Wizyta w przychodni. Położna załadowała nam trzy kasety wideo z filmami o macierzyństwie i wyszła do swojego gabinetu.
Pierwszy film. Poród.
Kobiety cicho jęczą, cierpią. Mężowie z głupimi minami patrzą na nie bezradnie. Bardzo dobry film. Bez wrzasków, charakterystycznych dźwięków „chlap”, rozcinania skalpelem krocza. Widziałam podobny polski, krwawy horror. Coś między rzezią a powstaniem. Szwedzki obraz spokojny, neutralny jak ten protestancki kraj bez wojen. Poród ciężką pracą, nie bohaterskim wyczynem i katolickim męczeństwem.

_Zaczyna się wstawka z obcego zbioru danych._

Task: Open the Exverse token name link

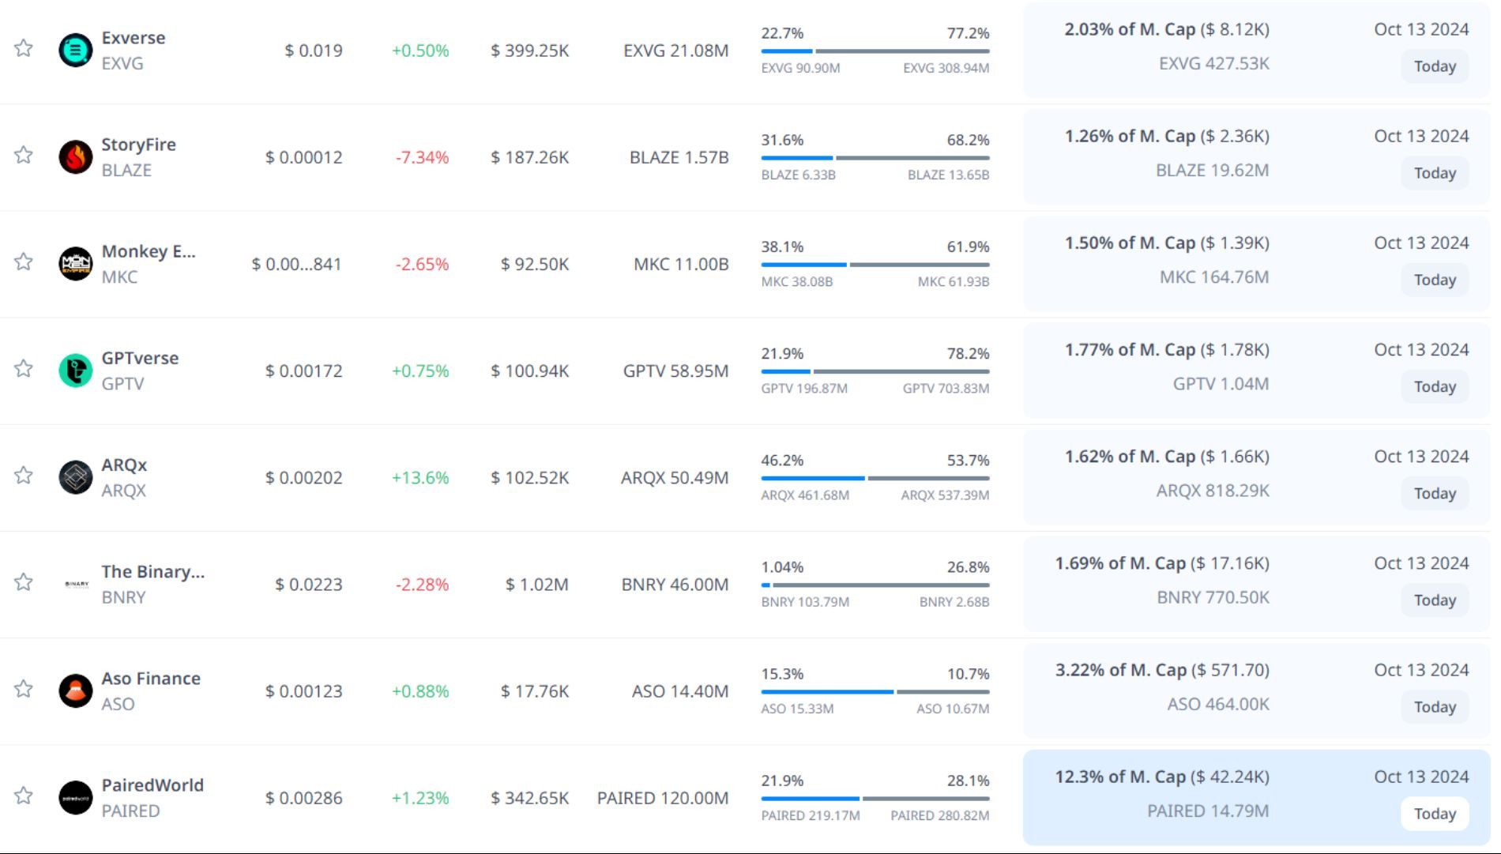Action: click(133, 38)
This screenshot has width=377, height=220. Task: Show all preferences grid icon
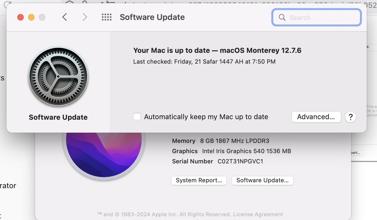107,17
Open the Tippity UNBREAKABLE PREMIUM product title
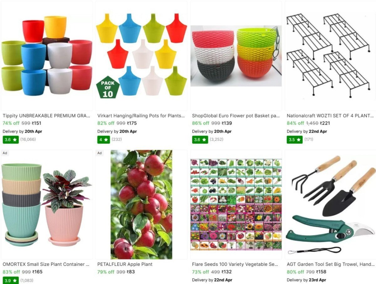376x284 pixels. tap(46, 116)
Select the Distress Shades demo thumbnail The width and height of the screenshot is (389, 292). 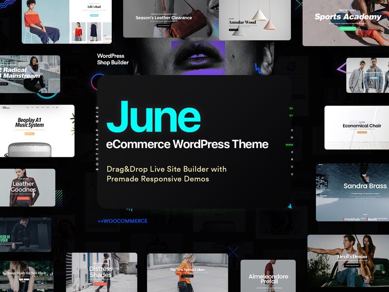[101, 272]
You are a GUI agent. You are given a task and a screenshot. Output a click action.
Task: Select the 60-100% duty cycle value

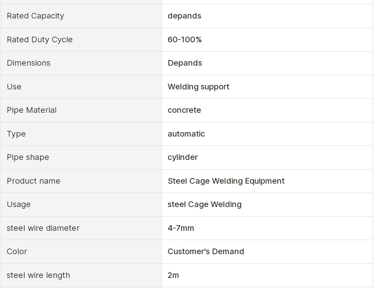click(185, 39)
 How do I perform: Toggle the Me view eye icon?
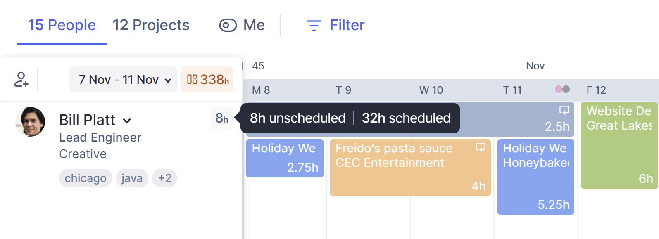(x=228, y=25)
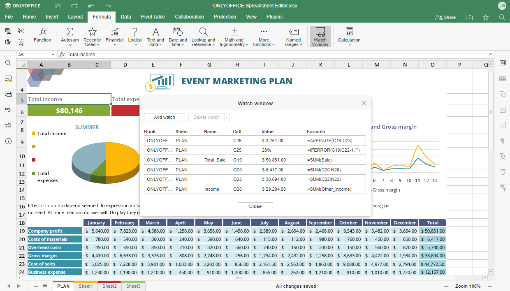
Task: Click the Named ranges icon
Action: coord(293,36)
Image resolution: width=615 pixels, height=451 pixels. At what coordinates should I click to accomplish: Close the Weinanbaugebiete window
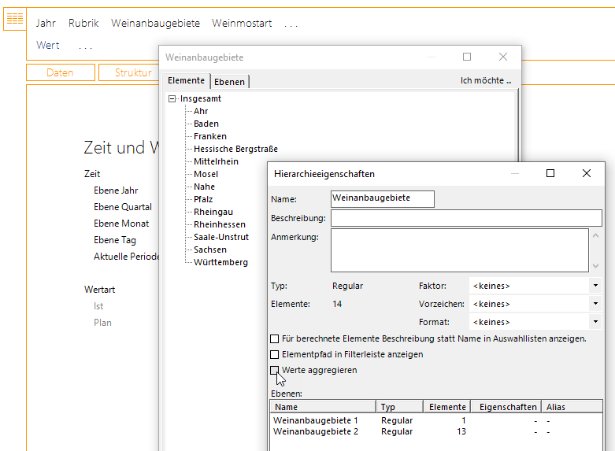click(503, 57)
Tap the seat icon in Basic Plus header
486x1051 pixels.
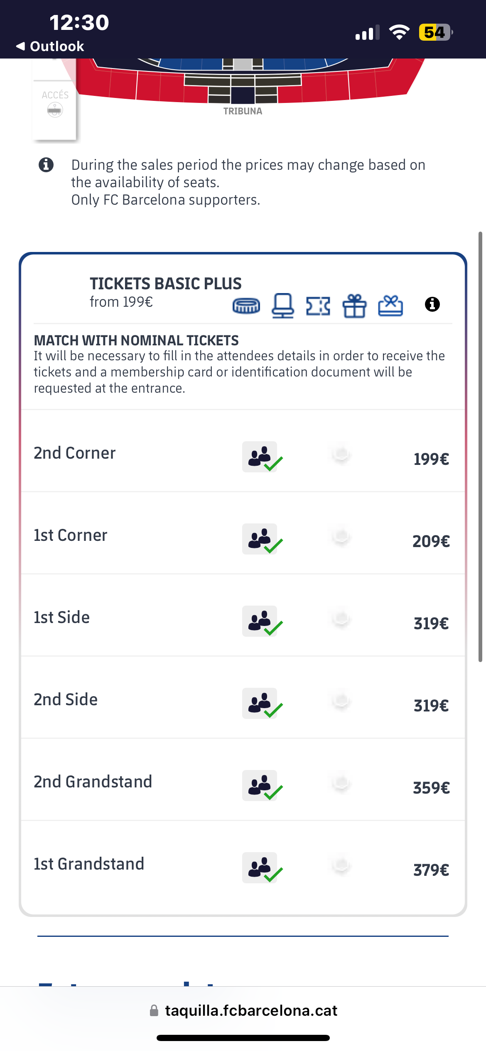point(283,306)
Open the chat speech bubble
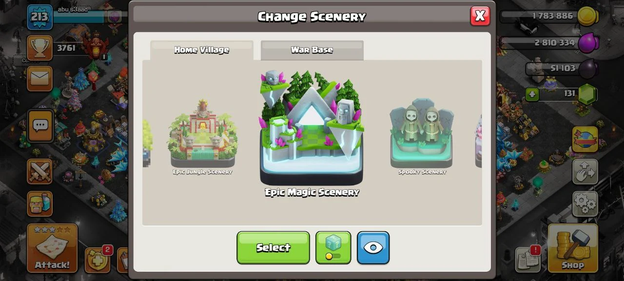The width and height of the screenshot is (624, 281). (40, 126)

Drugi film, norweski. Karmienie piersią.
W Polsce zacząłby się od Madonn. W Skandynawii od panoramy krajobrazów. Pięć, dziesięć minut widoków znad fiordów, Laponka z sankami.
– Dlaczego norweski, nie szwedzki? – pytam Pietuszkę, wpatrzonego w swój ulubiony widok zmarzliny.

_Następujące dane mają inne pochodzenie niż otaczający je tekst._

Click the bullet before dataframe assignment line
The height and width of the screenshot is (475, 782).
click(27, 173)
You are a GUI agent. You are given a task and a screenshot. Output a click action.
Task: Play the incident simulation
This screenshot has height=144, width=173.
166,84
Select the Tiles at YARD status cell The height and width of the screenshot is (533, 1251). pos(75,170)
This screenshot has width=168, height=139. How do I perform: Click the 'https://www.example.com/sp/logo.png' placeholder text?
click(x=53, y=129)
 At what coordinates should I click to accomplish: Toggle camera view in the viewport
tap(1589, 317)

– Norweskie biusty najlepsze – zapewnia ze znawstwem.
Jego też nie najgorszy. Gdybym miała cesarskie cięcie, będzie musiał sobie ogolić tors. Póki mama jest pod narkozą, noworodka przystawia się do piersi tatusia. W ten sposób maleństwo ćwiczy ssanie.
Trzeci film. O komunikacji z niemowlęciem.

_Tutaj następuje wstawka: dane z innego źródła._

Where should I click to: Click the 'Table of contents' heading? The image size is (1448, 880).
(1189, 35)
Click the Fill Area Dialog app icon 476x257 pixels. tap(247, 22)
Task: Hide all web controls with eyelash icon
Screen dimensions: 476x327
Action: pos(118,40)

Rodzice w stuporze patrzą na rozkosznego przybysza z kosmosu o urodzie spielbergowskiego E.T. Nawiązują kontakt z inną cywilizacją za pomocą cmokań, pocierania i zmiany pieluszek.
Wracamy do położnej. Mierzy mnie, osłuchuje, wszystko w porządku. Poród 7 – 10 kwietnia. Pytam, czy mogę obejrzeć na USG buzię Poli.
– Twarz? – jest szczerze zdziwiona.
– Twarz – pomyliłam słówka i powiedziałam „hulajnoga”?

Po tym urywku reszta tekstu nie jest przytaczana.